Step 2: Guess a Particular Solution
Since the RHS is 5sin(x), we guess yₚ = A cos(x) + B sin(x).
Step 3: Find A and B
We have y’ₚ = -A sin(x) + B cos(x) and y”ₚ = -A cos(x) – B sin(x). Substituting into the non-homogeneous equation gives: -A cos(x) – B sin(x) + A cos(x) + B sin(x) = 5sin(x).
Comparing coefficients, we get A = 0 and B = 5. Thus, yₚ = 5sin(x).
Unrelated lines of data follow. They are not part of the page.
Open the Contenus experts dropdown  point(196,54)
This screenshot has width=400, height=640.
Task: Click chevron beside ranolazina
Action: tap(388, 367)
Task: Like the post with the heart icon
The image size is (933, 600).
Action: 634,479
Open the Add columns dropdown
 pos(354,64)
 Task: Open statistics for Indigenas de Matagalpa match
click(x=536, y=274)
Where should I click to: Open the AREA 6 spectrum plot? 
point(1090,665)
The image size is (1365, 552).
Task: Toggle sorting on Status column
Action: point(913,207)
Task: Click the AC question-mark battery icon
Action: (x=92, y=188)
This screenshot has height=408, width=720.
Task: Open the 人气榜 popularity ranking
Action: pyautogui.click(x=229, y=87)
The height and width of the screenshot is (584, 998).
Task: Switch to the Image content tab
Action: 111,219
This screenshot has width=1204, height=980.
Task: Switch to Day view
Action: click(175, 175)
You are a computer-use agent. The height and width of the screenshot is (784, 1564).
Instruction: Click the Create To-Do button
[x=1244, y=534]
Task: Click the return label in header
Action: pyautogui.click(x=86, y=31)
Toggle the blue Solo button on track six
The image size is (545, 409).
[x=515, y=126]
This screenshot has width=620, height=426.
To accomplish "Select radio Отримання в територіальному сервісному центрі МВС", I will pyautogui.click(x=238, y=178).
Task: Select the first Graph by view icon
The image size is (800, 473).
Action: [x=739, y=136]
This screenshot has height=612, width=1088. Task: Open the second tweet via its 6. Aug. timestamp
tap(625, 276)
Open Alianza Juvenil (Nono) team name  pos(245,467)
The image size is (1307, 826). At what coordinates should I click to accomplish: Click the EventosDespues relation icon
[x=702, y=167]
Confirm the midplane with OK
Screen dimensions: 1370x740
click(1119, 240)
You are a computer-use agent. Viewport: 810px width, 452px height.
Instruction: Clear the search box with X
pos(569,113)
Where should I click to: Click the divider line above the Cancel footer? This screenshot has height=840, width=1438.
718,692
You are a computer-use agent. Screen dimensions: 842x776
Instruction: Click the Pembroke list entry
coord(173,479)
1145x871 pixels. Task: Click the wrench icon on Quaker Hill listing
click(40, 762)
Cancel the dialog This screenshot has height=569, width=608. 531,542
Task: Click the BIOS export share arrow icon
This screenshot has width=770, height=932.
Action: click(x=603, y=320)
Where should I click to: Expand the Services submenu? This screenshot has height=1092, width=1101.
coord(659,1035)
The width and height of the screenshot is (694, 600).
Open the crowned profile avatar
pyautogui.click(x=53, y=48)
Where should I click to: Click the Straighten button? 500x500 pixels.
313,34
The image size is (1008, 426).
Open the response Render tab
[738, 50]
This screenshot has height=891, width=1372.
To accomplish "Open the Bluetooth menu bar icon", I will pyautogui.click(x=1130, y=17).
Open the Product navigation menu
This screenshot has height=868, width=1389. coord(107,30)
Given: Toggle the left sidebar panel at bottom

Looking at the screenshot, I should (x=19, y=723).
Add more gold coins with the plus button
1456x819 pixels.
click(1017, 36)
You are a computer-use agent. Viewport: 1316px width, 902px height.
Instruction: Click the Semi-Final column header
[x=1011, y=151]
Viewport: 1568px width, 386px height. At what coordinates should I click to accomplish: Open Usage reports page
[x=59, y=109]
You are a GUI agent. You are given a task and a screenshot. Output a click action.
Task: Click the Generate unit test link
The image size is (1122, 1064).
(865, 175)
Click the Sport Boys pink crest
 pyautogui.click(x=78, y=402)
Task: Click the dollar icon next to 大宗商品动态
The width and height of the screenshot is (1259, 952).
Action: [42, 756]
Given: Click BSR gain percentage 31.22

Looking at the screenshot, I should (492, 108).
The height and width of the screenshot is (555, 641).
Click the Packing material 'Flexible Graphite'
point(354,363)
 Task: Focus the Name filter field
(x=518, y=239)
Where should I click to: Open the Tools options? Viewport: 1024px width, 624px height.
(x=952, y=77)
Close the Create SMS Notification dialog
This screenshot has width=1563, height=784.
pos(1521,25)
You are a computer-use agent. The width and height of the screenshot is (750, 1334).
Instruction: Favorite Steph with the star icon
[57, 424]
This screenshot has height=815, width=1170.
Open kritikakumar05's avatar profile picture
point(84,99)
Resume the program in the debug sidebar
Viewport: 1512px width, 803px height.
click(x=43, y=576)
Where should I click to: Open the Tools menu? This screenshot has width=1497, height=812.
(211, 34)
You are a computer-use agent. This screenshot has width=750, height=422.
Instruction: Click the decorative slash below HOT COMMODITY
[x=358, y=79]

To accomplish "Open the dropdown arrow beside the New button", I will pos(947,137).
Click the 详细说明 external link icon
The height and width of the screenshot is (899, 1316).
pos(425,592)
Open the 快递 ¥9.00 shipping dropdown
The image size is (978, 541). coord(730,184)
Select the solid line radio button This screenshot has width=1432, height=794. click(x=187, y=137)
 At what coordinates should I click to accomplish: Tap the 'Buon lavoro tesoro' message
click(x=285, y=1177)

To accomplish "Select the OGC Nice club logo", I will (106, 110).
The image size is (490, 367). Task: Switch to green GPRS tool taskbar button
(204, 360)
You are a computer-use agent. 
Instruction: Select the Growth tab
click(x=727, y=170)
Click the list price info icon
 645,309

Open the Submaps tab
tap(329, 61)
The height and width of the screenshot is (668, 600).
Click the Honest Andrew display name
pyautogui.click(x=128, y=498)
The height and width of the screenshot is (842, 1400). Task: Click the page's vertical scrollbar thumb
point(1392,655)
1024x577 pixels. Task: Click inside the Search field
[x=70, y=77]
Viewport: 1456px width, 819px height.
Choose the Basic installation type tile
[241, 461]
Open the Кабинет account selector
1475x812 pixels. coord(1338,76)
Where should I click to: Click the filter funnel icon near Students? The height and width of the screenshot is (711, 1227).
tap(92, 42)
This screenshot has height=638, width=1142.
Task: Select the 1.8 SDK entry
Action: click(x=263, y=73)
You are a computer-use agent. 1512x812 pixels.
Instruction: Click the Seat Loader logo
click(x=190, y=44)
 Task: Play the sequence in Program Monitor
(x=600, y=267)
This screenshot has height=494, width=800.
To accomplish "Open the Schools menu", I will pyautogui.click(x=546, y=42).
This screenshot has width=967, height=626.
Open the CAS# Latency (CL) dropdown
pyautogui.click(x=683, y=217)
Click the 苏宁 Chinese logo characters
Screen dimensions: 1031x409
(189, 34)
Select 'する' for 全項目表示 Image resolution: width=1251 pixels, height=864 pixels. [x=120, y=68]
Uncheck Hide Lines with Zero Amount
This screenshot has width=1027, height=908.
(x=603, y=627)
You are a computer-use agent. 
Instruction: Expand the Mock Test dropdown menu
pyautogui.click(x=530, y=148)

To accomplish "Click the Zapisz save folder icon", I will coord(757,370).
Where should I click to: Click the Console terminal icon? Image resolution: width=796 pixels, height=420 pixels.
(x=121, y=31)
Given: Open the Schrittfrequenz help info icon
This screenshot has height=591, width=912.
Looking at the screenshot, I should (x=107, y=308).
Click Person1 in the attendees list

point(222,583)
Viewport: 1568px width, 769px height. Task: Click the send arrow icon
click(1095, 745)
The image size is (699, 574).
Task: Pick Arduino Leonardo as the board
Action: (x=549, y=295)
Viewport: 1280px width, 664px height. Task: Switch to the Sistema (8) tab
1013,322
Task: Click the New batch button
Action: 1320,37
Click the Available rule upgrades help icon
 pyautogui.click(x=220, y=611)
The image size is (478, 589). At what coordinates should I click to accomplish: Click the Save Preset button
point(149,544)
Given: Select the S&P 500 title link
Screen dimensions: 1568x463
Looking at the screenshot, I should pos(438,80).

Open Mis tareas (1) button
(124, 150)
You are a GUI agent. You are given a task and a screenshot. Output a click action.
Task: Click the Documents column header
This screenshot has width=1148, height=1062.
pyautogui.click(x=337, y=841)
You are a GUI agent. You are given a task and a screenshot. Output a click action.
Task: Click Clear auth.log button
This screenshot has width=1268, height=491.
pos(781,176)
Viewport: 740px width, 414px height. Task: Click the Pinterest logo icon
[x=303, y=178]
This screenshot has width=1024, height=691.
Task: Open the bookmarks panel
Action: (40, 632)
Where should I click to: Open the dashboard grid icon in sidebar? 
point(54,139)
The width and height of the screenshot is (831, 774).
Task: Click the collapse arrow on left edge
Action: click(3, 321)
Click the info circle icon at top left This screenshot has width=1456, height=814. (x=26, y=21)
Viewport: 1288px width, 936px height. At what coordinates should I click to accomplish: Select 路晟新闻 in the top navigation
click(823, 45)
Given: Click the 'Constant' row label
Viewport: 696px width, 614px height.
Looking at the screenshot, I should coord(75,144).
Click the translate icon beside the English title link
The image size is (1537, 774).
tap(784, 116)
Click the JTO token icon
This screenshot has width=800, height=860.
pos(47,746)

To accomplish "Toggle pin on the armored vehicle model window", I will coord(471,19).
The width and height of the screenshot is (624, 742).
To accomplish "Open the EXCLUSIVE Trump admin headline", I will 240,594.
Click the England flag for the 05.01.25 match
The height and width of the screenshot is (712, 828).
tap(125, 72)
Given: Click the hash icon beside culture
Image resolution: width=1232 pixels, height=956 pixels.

Step 4: Write the General Solution
The general solution is y = c₁ * cos(x) + c₂ * sin(x) + 5sin(x).
Example 8
Solve the differential equation: y”’ – 4y” + 5y’ – 2y = 3x
Solution
Step 1: Solve the Homogeneous Equation
The characteristic polynomial is r³ – 4r² + 5r – 2 = 0. Its roots are r = 1, 2 (double root). Thus, the general solution to the homogeneous equation is:
yₕ = c₁ * eᵡ + c₂ * xe²ˣ + c₃ * e²ˣ
Step 2: Guess a Particular Solution
Since the RHS is 3x, we guess yₚ = Ax.
Step 3: Find A
We have:
y’ₚ = A
y”ₚ = 0
and:
y”’ₚ = 0
Substituting into the non-homogeneous equation gives:
0 – 40 + 5A – 2*A = 3
Solving for A gives A = 1.
Step 4: Write the General Solution
The general solution is y = c₁ * eᵡ + c₂ * x * e²ˣ + c₃ * e²ˣ + x.